I am trying to understand the proof of theorem 4.2 of this article. I have understood every detail but the one I'm gonna ask for help.

My Question:

Suppose $\mathfrak h<\mathfrak c$ and fix $\mathcal T$ as above. For every $A \subset 2^{<\omega}$, let $\pi_A=\{n \in \omega: A\cap 2^n\neq \emptyset\}\subset \omega$. So there exists $\mathcal A\subset[2^{<\omega}]^\omega$ such that:

  1. $\mathcal A$ is a mad family (over $2^{<\omega}$)
  2. Every $A \in \mathcal A$ is either a chain or an antichain in $2^{<\omega}$.
  3. $\pi_A \in \mathcal T$ for all $A \in \mathcal A$.
  4. If $A, B \in \mathcal A$ and $A\neq B$, then $\pi_A\neq \pi_B$.

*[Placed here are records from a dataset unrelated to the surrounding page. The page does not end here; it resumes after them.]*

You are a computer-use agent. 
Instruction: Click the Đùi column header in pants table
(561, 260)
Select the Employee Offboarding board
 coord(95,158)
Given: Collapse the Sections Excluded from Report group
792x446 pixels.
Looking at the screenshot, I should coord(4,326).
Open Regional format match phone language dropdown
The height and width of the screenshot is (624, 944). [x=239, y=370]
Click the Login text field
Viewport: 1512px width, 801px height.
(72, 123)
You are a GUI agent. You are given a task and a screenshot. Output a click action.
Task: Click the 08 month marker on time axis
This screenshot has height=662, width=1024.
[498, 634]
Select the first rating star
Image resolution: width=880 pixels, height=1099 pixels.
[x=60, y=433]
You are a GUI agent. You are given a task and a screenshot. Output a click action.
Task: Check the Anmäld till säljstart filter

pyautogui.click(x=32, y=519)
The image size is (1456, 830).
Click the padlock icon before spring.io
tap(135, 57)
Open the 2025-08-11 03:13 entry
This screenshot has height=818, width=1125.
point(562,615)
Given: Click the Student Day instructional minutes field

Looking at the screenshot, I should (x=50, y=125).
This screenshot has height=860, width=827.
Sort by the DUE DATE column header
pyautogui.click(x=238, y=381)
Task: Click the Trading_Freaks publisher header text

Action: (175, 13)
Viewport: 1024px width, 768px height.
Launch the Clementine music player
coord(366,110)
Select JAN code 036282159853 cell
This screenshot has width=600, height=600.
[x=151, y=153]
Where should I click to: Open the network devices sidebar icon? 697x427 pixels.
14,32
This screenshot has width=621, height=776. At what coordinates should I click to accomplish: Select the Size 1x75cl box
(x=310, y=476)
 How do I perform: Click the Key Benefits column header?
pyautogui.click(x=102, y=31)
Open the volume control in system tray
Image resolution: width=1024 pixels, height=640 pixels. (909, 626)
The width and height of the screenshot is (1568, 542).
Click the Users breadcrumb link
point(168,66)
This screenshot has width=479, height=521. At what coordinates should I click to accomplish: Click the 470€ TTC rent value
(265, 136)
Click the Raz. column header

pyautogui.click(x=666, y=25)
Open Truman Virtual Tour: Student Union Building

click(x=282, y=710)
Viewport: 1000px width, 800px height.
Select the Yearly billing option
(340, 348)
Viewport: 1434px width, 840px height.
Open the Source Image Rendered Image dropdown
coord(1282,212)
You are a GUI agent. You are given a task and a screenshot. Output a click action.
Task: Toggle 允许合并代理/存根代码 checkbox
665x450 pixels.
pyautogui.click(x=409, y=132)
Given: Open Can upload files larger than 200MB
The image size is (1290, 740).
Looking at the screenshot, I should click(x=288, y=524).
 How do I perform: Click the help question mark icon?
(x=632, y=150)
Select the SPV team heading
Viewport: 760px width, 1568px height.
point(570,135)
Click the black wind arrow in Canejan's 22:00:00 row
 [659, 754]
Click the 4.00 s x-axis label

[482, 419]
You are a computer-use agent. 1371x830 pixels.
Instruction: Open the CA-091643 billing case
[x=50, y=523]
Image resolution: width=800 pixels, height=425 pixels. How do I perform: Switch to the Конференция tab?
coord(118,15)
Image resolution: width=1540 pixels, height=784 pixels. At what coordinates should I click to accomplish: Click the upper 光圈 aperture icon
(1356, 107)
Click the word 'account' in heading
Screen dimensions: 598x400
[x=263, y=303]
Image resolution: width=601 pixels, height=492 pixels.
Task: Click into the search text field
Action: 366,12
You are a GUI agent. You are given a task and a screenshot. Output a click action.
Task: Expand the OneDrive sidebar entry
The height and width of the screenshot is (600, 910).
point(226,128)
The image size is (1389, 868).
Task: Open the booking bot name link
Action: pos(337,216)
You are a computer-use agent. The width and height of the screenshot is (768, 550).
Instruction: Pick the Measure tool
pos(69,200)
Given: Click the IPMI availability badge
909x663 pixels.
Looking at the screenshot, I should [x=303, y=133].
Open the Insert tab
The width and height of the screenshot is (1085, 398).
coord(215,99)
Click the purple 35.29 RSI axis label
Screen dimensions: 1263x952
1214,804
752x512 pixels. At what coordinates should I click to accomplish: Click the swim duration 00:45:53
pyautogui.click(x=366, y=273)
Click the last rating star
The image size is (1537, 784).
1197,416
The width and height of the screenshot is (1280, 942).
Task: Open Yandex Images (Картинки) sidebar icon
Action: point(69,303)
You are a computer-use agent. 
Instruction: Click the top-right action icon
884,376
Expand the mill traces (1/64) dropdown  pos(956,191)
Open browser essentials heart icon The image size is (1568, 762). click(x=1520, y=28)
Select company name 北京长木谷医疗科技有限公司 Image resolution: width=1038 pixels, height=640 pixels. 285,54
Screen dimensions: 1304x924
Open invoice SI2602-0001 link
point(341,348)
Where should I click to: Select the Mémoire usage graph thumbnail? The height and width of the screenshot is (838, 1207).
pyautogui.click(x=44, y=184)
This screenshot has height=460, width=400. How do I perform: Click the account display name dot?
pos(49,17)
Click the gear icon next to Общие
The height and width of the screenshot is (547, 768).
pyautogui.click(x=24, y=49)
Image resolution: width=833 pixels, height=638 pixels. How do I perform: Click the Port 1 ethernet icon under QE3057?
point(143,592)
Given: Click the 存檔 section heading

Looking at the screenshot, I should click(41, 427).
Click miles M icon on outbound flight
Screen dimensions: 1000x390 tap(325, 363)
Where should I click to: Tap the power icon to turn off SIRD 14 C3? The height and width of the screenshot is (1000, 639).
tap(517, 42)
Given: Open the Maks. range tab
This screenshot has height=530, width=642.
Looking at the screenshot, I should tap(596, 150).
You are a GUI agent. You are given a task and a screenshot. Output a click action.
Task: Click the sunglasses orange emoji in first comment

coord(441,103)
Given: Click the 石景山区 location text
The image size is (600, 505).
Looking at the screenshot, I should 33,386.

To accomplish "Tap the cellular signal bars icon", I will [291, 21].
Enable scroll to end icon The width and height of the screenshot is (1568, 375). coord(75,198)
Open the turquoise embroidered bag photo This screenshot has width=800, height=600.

Question: Why does $\mathcal A$ exists?

My Progress:

The authors claim that the existence of $\mathcal A$ follows from a simple application of the Zorn's Lemma. So I defined: $$\mathcal U=\{\mathcal A \subset [2^{<\omega}]^\omega: |\mathcal A|\geq\omega, \mathcal A \text{ is an adf}, \mathcal A \text{ satisfies (2), (3), (4)}\}.$$

I managed to show that $\mathcal U$ is not empty and it's easy to see that the union of a chain in $\mathcal U$ is again an element of $\mathcal U$, therefore there exists a maximal element $\mathcal M$. It remains to show that $\mathcal M$ is mad, and this is where I'm having trouble. If $\mathcal M$ is not mad, then there exists $X\in [2^{<\omega}]^\omega$ such that for every $A \in \mathcal M$, $A\cap X$ is finite. Then it's not hard to show that there exists an infinite $X' \subset X$ such that $X'$ is either a chain or an antichain in $2^{<\omega}$ and such that $\pi_{X'}\in \mathcal T$. If we can shrink $X'$ so that for every $A \in \mathcal M$, $\pi_A\neq \pi_{X'}$ then we are done but this is where I'm stuck.


1 Answer 1


You could define $\mathcal{A}$ recursively:

Enumerate all elements of $[2^{<\omega}]^\omega$ as $(X_\alpha)_{\alpha< \mathfrak{c}}$. Then whenever elements $(A_{\alpha})_{\alpha<\gamma}$ have already been constructed, check if $X_\gamma$ is almost disjoint from them. If not, skip step $\gamma$. If yes then find a subset $A_\gamma \subseteq X_\gamma$ so that $A_\gamma$ is a chain or antichain, $\pi_{A_\gamma} \in \mathcal{T}$ and $\pi_{A_\gamma} \neq \pi_{A_\alpha}$ for all $\alpha<\gamma$ (this is easy to achieve because we have only defined $<\mathfrak{c}$ many elements of $\mathcal{A} $ yet and below each node in $\mathcal{T}$ there are enough sets to choose from).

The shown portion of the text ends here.